Cassie se aclaró la garganta, y sobresaltado se dio cuenta de que la miraba fijamente y se preguntó cuánto tiempo había estado allí de pie con la boca abierta.

– Lady Westmore -Las palabras eran como un cuchillo en el estómago-. Por favor, perdone mi silencio. Es que me he quedado sorprendido al verla.

Algo que no pudo descifrar destelló en los ojos de Cassandra, seguido inmediatamente por lo que parecía una expresión de alivio. No era posible que hubiera creído que no la recordaría. Tuvo que reprimir una gemido. Malditos infiernos, si ella supiera con que fuerza había intentado olvidarla.

– Espero que no haya sido una sorpresa desagradable -dijo agarrando con fuerza su ridículo como si una banda de ladrones estuviera a punto de aparecer por la puerta.

– No, claro que no -contestó él, sin estar seguro de que fuera del todo cierto.

– Ha pasado mucho tiempo.

Diez años, dos meses y catorce días.

– Sí -La voz sonó áspera y ronca, como si no la hubiera usado en toda esa década.

Ella le recorrió el rostro con los ojos.

– ¿Cómo estás? Espero que… -Poco a poco dejó de hablar y él se dio cuenta del momento en que vio la cicatriz que le deformaba la mejilla izquierda. No había sido apuesto antes de quedar desfigurado, pero la marca había borrado cualquier vanidad que hubiera sido tan tonto de tener. Un recuerdo diario del pasado. Se le tensó la mandíbula ante la conmoción y compasión que estaban asomando a sus ojos. Maldición, no quería su compasión. Cualquier cosa menos eso.

La mirada de Cassandra se demoró durante unos segundos en la piel desfigurada, luego se movió hacia abajo, sobre sus ropas hasta las botas, y él apenas pudo reprimir un gemido. Malditos infiernos, ¿cuántas veces había soñado con esta escena? Que llegara a su posada o que se encontraran por casualidad en algún sitio. ¿Cientos?

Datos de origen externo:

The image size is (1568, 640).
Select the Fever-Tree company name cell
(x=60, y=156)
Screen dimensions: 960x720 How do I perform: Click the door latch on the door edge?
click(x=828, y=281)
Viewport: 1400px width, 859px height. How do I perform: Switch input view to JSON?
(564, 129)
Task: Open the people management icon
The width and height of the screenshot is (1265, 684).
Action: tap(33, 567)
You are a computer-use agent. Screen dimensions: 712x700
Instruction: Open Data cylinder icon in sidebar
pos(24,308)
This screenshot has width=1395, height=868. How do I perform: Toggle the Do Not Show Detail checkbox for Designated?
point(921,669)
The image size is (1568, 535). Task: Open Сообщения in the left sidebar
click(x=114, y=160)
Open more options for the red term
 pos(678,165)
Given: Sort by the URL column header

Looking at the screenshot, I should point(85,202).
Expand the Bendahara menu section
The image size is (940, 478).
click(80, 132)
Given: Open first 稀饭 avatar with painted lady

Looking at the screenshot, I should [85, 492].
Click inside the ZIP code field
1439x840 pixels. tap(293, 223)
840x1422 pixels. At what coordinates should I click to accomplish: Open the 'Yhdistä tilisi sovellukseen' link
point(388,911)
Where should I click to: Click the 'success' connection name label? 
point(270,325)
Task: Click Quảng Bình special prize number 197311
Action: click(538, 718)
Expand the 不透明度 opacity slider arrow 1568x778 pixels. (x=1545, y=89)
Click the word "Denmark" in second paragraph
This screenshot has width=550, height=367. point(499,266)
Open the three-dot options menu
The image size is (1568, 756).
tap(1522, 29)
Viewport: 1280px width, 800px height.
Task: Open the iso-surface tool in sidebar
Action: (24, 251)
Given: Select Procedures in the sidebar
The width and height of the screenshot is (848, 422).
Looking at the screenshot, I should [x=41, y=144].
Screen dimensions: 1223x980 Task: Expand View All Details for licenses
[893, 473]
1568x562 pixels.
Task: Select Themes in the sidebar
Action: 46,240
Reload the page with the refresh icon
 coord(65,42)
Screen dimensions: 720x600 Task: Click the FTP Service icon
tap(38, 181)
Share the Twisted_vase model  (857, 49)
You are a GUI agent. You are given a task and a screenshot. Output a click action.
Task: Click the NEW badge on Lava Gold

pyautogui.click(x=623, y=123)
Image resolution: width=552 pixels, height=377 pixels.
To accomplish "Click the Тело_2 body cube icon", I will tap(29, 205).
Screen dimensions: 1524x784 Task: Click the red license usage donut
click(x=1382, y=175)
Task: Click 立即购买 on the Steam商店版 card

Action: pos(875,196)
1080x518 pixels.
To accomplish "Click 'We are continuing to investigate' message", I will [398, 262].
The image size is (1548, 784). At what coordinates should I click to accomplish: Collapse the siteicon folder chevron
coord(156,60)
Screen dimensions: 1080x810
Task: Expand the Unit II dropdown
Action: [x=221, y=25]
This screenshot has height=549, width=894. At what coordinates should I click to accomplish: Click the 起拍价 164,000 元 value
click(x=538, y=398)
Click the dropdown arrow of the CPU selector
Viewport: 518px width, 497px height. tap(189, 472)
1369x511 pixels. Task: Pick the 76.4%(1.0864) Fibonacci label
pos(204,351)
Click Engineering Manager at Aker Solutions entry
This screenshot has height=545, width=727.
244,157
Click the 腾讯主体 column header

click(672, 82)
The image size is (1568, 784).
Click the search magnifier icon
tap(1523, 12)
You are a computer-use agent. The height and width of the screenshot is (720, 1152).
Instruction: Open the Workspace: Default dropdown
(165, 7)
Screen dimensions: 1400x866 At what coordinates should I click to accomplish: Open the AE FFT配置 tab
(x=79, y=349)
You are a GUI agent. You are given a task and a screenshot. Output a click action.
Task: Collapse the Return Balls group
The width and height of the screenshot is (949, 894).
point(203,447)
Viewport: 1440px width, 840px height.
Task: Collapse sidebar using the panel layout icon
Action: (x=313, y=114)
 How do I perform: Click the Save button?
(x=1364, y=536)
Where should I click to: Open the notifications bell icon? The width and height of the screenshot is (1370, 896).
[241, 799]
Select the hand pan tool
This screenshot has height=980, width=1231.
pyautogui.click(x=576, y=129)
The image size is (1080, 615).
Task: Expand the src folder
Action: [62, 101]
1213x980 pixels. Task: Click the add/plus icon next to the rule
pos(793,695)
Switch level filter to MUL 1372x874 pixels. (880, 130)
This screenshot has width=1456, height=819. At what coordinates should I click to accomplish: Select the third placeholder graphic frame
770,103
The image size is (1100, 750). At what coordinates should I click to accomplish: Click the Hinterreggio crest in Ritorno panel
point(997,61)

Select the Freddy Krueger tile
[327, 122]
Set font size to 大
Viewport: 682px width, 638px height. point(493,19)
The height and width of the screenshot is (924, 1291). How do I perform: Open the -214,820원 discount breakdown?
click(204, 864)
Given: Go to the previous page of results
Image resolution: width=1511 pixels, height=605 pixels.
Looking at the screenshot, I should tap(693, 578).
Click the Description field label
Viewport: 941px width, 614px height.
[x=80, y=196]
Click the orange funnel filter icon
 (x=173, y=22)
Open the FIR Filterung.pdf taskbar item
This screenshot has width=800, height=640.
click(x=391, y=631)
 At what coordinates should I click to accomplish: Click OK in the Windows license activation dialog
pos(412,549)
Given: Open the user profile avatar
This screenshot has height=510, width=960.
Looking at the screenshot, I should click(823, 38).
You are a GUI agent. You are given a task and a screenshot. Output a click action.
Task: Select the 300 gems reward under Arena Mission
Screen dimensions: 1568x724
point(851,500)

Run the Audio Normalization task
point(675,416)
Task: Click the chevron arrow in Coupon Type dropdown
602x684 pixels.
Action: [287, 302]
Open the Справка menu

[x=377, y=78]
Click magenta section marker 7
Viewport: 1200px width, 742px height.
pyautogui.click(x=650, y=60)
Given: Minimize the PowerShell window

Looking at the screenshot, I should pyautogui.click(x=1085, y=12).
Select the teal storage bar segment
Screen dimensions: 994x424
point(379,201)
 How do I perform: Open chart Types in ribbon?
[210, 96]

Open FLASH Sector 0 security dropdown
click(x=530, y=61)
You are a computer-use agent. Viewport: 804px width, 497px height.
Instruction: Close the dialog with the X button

Más bien miles. Pero en todas aquellas fantasías había estado limpio, bien vestido y cordial, no sucio, oliendo a sudor y a caballo, y avergonzado.

Con los puños apretados, aguantó el breve escrutinio y se recordó que no tenía importancia cómo iba vestido ni cómo olía. Él era lo que era, lo que siempre había sido, un plebeyo, un hombre de la clase trabajadora.

Cuando sus ojos volvieron a encontrarse, mintió.

– Estoy bien. ¿Y usted?

– Yo… me las arreglo -Una mano enguantada señaló el vestido negro y el labio inferior tembló-. Westmore murió. Hace dos meses.

Que Dios le ayudara, había querido odiar a Westmore, y supuso que en cierta forma lo había hecho, odió su cara perfecta y hermosa, el título y la riqueza que le permitieron tener algo que Ethan había deseado y amado sobre todas las cosas.

Cassie.

¿Pero cómo podría odiar al hombre que le había dado a ella todo lo que merecía? Elegantes fiestas y maravillosos vestidos. Un título, riqueza, y un puesto en la sociedad. Una vida confortable y feliz. Se veía bien claro que Cassandra lamentaba profundamente su pérdida, y por eso, él también lo lamentaba.

– Por favor, acepte mis condolencias.

Ella asintió con brevedad y luego dijo:

– Voy a Land’s End, a Gateshead Manor.

– ¿Para una visita o a quedarse?

Cassie vaciló.

– A quedarme -dijo por fin.

Un músculo de la mandíbula de Ethan se estremeció. Ella estaría sólo a dos horas de distancia.

Que Dios le ayudara.

– ¿No va a continuar hoy su camino? -preguntó él, experimentando una necesidad repentina, casi desesperada de que ella se marchara. Antes de que dijera o hiciera algo que luego lamentaría-. El buen tiempo no puede durar mucho -Tenerte aquí, en mi posada, en mi casa, será una tortura. Lo suficiente cerca como para poder tocarte, pero, como siempre, intocable.